**TASK TO CARRY OUT:**
Restate the data below word for word, and let no image into your version.

**DATASET CONTENT:**
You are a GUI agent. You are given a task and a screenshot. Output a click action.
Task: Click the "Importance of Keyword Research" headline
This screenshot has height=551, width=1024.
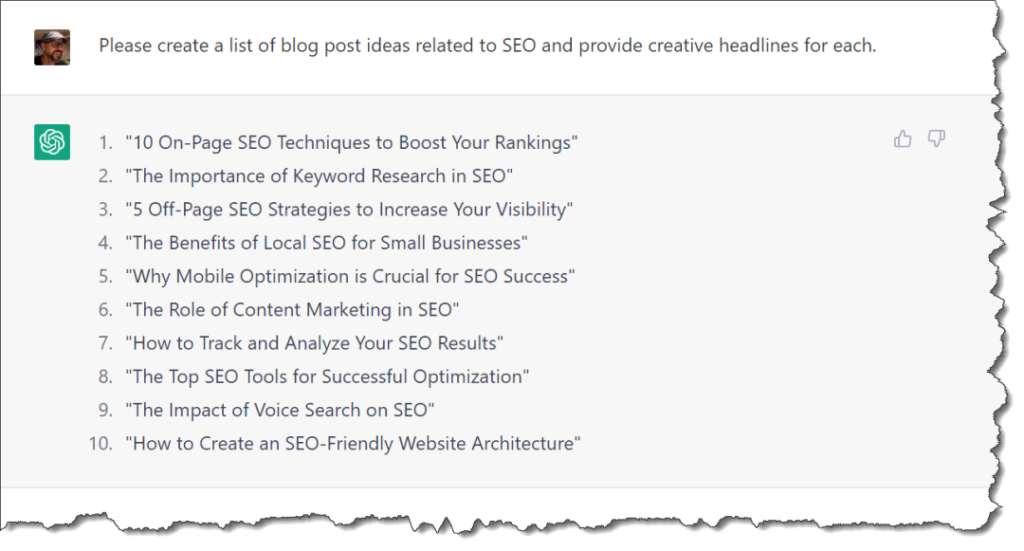tap(319, 176)
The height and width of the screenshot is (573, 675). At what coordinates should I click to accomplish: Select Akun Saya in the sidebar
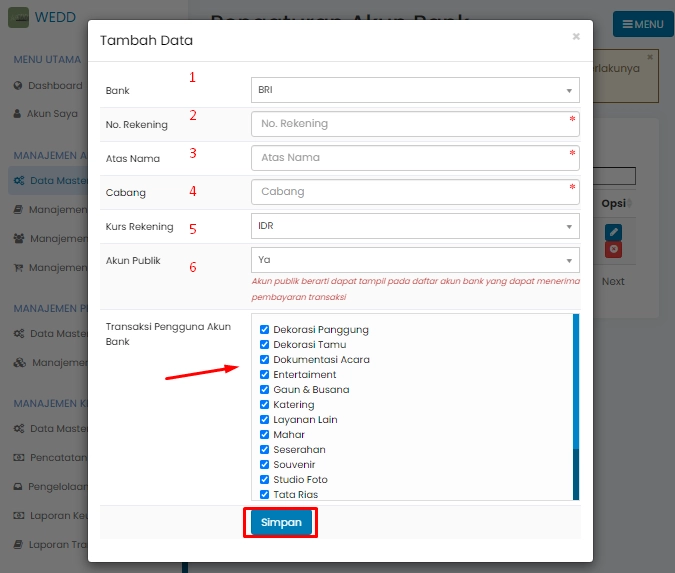[52, 114]
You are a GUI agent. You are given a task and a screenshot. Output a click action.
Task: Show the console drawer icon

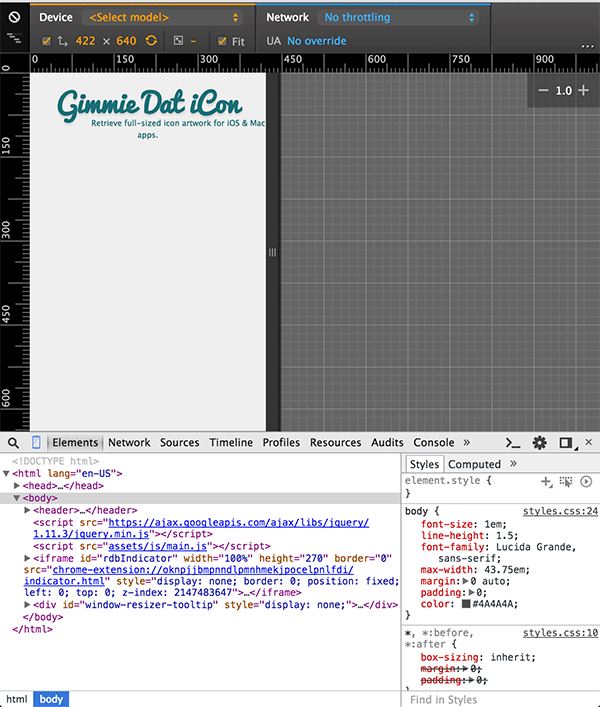[513, 442]
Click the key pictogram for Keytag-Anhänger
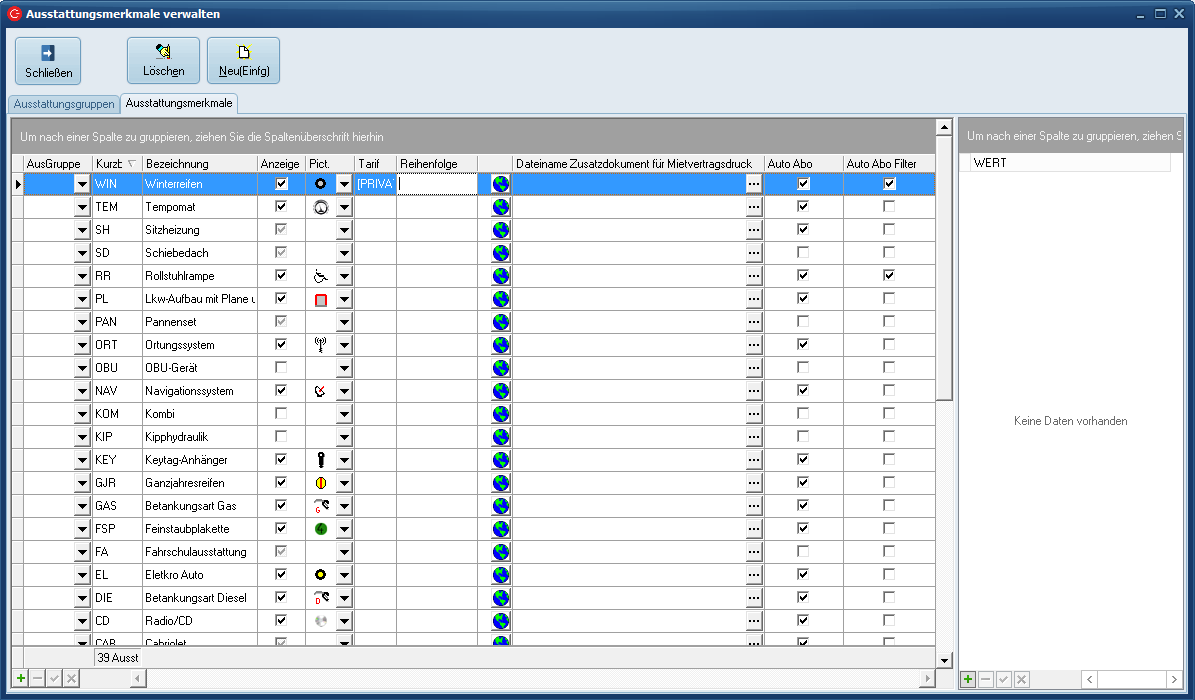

**OUTPUT FOR THIS EXERCISE:**
You are a GUI agent. You are given a task and a screenshot. Output a click action.
Task: Click the "Importance of Keyword Research" headline
This screenshot has height=551, width=1024.
tap(319, 176)
The height and width of the screenshot is (573, 675). At what coordinates should I click to accomplish: Select Akun Saya in the sidebar
[52, 114]
You are a GUI agent. You are given a task and a screenshot. Output a click action.
Task: Show the console drawer icon

[513, 442]
Click the key pictogram for Keytag-Anhänger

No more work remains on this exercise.